Richard Hawley told the BBC in 2017 that Walker was “one of the greatest singers of all time”.

“You think he’s singing something quite simple,” he said. “You think you can sing along in the bath. But when you actually sit down and analyse what he’s doing, it’s unbelievable. It’s also the timbre of his voice, it’s a very thick, treacly, nasal howl – a beautiful howl. He hits you right in your solar plexus or wherever. Not quite the heart, but somewhere very central to the self. He’s one of the greatest singers of all time.”

Walker wrote film scores as well, including “Man from Reno” with Goran Bregovic for the Isabelle Adjani film Toxic Affair.

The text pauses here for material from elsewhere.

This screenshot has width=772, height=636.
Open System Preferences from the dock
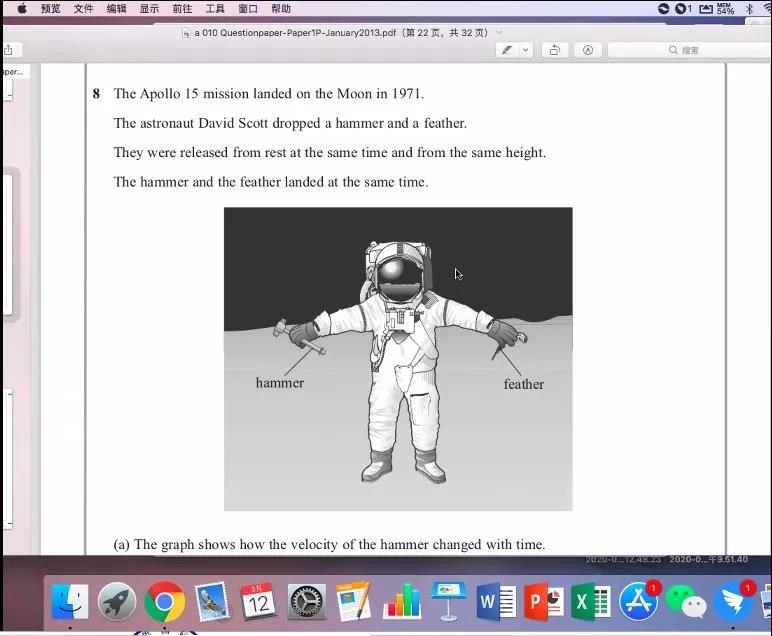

In 1999 he wrote and produced the score for Leo Carax’s Pola X, which starred Guillaume Depardieu and Catherine Deneuve.

He curated London Southbank’s Meltdown festival in 2000. Two years later he worked with his friend Jarvis Cocker to produce Pulp’s album We Love Life. Other works include solo albums The Drift (2006), released on 4AD, and 2012’s Bish Bosch, which was later reimagined as Bish Bosch Ambi-symphonic and presented at the Sydney Opera House.

In a foreword to a book of Walker’s lyrics, Sundog, which was released last year, novelist Eimear McBride wrote: “Walker’s work, as Joyce’s before it, is a complex synaesthesia of thought, feeling, the doings of the physical world and the weight of foreign objects slowly ground together down into diamond.

“It is Pinter-esque in its menace but never shies from naked emotion... This is work that does not speak of danger, it feels like it.”

In 2017, the BBC paid tribute to Walker with a Proms concert at the Royal Albert Hall in London.

Thom Yorke was among those singing his praises, calling him “a huge influence on Radiohead and myself, showing me how I could use my voice and words”.

Radiohead’s longtime producer Nigel Godrich said: “So very sad to hear about Scott Walker... truly one of the greats... so unique and a real artist. On my way to work on the first day of recording OK Computer I passed him riding his bike on Chiswick High Street... and when I got to the studio Thom was holding a copy of Scott 4.”

Former Independent music critic and author Simon Price said Walker “set the template for having a brave later career”.